Cent députés de la République En Marche, dont Typhanie Degois, ont cosigné une tribune sur l'avenir énergétique de la France. Ils estiment qu'il faut donner plus de pouvoir au Parlement en la matière. C'est d'autant plus important en termes d'environnement pour Typhanie Degois qui représente un département comme la Savoie avec le lac du Bourget, le plus grand lac naturel de France, et le lac d'Aigubelette.

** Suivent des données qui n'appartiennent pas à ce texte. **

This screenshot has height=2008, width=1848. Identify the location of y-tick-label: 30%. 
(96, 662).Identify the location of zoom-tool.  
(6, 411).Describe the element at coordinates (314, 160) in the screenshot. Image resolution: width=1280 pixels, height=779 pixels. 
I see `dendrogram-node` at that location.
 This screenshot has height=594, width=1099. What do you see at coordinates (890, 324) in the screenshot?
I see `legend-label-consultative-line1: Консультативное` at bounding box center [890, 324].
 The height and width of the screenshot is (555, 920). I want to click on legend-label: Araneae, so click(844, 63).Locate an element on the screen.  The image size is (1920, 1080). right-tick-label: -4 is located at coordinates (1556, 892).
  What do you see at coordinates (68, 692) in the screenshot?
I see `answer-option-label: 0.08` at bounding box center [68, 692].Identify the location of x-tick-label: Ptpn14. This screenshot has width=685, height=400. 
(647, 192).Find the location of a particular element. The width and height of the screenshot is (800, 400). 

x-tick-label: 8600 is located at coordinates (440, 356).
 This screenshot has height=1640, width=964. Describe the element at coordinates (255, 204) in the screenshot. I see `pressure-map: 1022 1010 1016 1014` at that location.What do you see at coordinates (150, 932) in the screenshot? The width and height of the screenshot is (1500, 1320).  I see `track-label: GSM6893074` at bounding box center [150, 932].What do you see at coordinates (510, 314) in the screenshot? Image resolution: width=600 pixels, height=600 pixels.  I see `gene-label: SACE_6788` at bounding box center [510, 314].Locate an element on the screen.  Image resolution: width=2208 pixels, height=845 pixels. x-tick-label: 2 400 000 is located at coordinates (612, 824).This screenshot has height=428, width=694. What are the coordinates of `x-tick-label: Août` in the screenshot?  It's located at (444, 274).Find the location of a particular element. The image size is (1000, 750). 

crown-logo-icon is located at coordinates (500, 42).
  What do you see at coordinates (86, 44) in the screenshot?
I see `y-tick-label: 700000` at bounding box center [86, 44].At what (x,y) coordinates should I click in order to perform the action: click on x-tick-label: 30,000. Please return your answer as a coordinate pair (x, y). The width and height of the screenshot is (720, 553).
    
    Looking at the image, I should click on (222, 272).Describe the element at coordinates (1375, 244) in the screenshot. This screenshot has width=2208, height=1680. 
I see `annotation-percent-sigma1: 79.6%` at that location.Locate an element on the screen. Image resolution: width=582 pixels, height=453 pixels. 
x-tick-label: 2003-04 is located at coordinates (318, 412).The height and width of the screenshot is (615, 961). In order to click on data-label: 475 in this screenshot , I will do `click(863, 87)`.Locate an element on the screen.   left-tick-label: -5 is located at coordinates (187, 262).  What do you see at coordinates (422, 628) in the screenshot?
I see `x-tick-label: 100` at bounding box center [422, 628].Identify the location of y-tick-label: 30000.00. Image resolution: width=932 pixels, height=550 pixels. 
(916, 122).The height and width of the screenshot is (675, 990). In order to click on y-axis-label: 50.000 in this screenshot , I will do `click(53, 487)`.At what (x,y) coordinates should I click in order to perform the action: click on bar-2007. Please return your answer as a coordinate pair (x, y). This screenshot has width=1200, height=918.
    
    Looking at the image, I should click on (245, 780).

La tribune a été publiée dans le Monde économie

 

Réviser la Programmation Pluriannuelle de l'Energie

2018 constitue l'année de la révision de la Programmation Pluriannuelle de l'énergie (PPE) pour laquelle une feuille de route de la transition écologique doit être définie. Alors que la PPE s'inscrit dans un décret, les députés cosignataires regrettent que la représentation nationale, le Parlement, ne soit pas réellement saisie au fond pour la rédaction d'une loi face aux enjeux aussi stratégiques que l'avenir énergétique.

Selon eux, la PPE doit être à la hauteur du "Plan climat", en lien avec les engagements de la loi mettant fin à l'exploitation des hydrocarbures en France à l'horizon 2040, ainsi qu'en phase avec le Plan énergétique des bâtiments tout en inspirant la prochaine loi d'orientation des mobilités afin d'assurer la réussite de la transition énergétique. Cela a ainsi résolument tout son intérêt dans un bassin de vie autour du lac du Bourget.

            Typhanie Degois lac du Bourget

Les députés en première ligne

Les députés souhaitent ainsi que le Parlement dans son ensemble et la majorité présidentielle soient en première ligne dans la définition de la politique énergétique à tenir. 

Dans ce cadre, les députés demandent que la PPE fasse l'objet d'une loi programmatique régulière, tous les cinq ans, et non d'un décret gouvernemental. Ils ont aussi proposé une PPE ambitieuse notamment en termes d'actions en matière d'efficacité énergétique, et d'inscrire à l'article 1 de la Constitution la préservation de l'environnement.

Pour les cosignataires, l'enjeu est de répondre à trois impératifs majeurs : lutter contre le réchauffement climatique, fixer une date de réduction de la part du nucléaire à 50% et investir massivement pour réduire les consommations d'énergie et pour accroître les efforts en matière de recherche et de développement.